Ils sont Afghans, Soudanais ou Syriens, certains d’entre eux ont travaillés pour l’armée française lors de conflits dans leur pays. Ces personnes sont appelées à demeurer en France et doivent donc être pleinement intégrées et de bénéficier d’une protection internationale (statuts de réfugiés, protection subsidiaire et apatride).

 

Les difficultés d’accès au logement constituent en effet encore souvent un facteur de blocage de nombreux parcours d’intégration, nécessitant un accompagnement des personnes dans leur parcours vers un logement durable.

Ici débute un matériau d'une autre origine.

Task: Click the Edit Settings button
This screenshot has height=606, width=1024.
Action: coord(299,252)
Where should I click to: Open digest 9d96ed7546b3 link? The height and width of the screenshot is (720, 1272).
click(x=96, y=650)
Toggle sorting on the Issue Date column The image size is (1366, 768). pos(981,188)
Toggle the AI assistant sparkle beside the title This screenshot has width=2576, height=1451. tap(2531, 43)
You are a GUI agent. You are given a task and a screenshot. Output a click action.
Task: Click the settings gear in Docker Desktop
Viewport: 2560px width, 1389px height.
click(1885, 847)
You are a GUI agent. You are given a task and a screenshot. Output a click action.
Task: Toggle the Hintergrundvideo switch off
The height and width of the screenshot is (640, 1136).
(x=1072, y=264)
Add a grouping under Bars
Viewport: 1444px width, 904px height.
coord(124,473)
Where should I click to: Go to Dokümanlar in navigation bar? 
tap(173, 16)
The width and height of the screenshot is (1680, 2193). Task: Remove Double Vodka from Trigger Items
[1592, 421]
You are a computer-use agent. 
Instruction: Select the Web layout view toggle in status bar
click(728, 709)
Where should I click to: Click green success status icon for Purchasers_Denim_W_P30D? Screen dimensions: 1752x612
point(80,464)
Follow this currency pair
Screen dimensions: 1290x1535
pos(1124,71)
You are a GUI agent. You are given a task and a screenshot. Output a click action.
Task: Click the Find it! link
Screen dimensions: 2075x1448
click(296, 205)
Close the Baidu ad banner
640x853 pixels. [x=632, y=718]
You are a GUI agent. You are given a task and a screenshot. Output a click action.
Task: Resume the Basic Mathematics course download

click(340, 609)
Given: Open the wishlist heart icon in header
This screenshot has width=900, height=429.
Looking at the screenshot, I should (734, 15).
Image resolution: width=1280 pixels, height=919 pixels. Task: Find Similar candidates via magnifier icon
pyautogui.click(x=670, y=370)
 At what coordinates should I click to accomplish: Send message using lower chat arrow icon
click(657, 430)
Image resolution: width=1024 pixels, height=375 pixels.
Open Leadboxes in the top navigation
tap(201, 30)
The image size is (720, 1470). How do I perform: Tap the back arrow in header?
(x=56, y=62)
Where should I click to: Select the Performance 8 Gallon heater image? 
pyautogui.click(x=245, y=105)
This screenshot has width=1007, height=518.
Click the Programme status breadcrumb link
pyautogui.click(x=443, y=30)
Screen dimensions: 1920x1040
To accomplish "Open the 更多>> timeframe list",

Il s’agit de construire les étapes d’un véritable parcours d’intégration, limitant les risques de rupture, impliquant tous les acteurs concernés et permettant de mobiliser de manière globale et concomitante les leviers d’assimilation suivants :

  • l’apprentissage et la maîtrise de la langue française, qui constituent la clé de voûte de tout parcours d’intégration, car ils conditionnent l’accès à une formation, à un emploi et à un logement ;
  • l’orientation vers une formation professionnelle et un emploi, pour pouvoir disposer de ressources propres, accéder à un logement et vivre en toute autonomie ;
  • l’accès à un logement pérenne ;
  • l’apprentissage des principes et des valeurs de la République française, de l’histoire de France et des lois, des us et des coutumes de la population française.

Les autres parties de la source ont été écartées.